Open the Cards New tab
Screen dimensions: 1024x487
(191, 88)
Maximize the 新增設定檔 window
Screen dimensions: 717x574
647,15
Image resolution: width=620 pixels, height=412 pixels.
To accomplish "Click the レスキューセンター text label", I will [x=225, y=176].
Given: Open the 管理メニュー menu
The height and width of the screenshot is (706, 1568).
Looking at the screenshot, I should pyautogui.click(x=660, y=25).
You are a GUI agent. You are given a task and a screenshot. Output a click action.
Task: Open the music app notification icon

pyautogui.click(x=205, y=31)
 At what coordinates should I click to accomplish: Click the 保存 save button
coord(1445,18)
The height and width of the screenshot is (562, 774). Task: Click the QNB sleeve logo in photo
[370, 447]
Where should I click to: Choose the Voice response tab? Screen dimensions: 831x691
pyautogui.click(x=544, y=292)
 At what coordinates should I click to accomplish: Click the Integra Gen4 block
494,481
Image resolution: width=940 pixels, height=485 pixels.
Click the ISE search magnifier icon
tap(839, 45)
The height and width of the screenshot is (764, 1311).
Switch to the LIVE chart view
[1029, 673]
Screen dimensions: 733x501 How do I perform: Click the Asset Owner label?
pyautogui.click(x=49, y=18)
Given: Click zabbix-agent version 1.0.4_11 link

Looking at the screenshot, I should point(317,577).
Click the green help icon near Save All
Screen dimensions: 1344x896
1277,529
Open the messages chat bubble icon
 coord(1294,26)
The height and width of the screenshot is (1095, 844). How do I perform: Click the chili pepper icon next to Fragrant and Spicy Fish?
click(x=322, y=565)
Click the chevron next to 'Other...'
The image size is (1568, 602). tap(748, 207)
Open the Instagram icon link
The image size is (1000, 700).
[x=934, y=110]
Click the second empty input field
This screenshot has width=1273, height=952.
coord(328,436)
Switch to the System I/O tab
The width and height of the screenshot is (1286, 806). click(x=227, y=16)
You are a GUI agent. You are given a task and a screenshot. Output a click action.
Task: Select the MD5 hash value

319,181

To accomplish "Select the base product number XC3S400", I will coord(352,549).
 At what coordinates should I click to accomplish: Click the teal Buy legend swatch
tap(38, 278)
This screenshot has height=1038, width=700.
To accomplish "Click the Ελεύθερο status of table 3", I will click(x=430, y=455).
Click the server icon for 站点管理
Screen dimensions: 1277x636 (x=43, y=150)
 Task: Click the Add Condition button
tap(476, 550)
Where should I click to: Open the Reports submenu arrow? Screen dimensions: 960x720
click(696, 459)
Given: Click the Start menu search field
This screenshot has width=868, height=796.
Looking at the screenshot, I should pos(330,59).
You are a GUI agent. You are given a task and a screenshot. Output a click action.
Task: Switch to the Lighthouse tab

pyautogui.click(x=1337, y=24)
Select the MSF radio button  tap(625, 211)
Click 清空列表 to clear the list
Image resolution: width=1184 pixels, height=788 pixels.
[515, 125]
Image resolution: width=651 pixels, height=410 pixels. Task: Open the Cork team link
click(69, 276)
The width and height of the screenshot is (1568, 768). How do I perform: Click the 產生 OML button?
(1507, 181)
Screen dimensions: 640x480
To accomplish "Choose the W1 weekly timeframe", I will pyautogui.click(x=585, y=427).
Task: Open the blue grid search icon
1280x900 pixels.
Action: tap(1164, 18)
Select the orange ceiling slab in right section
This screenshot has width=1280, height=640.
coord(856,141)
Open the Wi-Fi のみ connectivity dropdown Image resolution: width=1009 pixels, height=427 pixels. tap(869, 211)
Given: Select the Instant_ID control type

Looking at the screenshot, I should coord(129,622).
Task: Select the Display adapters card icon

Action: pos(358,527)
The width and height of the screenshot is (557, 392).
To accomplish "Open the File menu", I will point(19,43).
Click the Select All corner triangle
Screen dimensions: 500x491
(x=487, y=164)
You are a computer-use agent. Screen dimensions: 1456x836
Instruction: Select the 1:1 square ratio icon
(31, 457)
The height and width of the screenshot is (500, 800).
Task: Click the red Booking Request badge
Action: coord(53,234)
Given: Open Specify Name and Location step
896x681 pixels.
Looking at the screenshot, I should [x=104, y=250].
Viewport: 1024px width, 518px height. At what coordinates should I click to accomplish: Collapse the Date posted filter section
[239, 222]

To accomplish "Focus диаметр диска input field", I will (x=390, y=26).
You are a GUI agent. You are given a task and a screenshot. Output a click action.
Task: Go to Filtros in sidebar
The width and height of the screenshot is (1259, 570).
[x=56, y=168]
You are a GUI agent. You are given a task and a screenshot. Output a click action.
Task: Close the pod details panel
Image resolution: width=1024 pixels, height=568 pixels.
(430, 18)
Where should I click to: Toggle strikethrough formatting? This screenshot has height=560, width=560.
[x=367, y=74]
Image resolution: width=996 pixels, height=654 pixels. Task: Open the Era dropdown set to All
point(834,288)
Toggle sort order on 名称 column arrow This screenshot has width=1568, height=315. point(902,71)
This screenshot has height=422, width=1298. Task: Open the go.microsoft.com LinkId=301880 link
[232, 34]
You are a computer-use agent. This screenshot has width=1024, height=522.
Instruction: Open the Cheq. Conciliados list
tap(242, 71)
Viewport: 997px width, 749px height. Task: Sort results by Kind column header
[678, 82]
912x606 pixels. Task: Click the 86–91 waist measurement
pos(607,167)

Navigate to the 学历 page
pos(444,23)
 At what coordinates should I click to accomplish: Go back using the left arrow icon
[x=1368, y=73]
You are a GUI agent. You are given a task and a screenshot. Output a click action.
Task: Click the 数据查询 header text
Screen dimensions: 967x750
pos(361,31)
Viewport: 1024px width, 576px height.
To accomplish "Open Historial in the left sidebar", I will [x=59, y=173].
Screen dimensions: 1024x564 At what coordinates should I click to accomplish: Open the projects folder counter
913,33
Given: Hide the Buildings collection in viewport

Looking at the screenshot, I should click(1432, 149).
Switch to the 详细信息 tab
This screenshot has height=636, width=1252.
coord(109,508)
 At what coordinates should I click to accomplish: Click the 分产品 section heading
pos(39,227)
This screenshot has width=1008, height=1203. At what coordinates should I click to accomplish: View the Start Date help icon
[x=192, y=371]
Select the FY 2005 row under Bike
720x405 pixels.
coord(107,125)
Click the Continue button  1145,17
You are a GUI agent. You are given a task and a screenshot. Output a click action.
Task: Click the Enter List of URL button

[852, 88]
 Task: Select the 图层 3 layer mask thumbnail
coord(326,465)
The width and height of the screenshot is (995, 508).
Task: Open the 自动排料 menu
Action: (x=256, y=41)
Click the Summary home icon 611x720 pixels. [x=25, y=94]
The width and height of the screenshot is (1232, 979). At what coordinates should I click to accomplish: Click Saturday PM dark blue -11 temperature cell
────
What is the number of lines in the listing that contain the word "field"? Give that number and nothing else.

[SOLUTION FOR THIS EXERCISE]: 3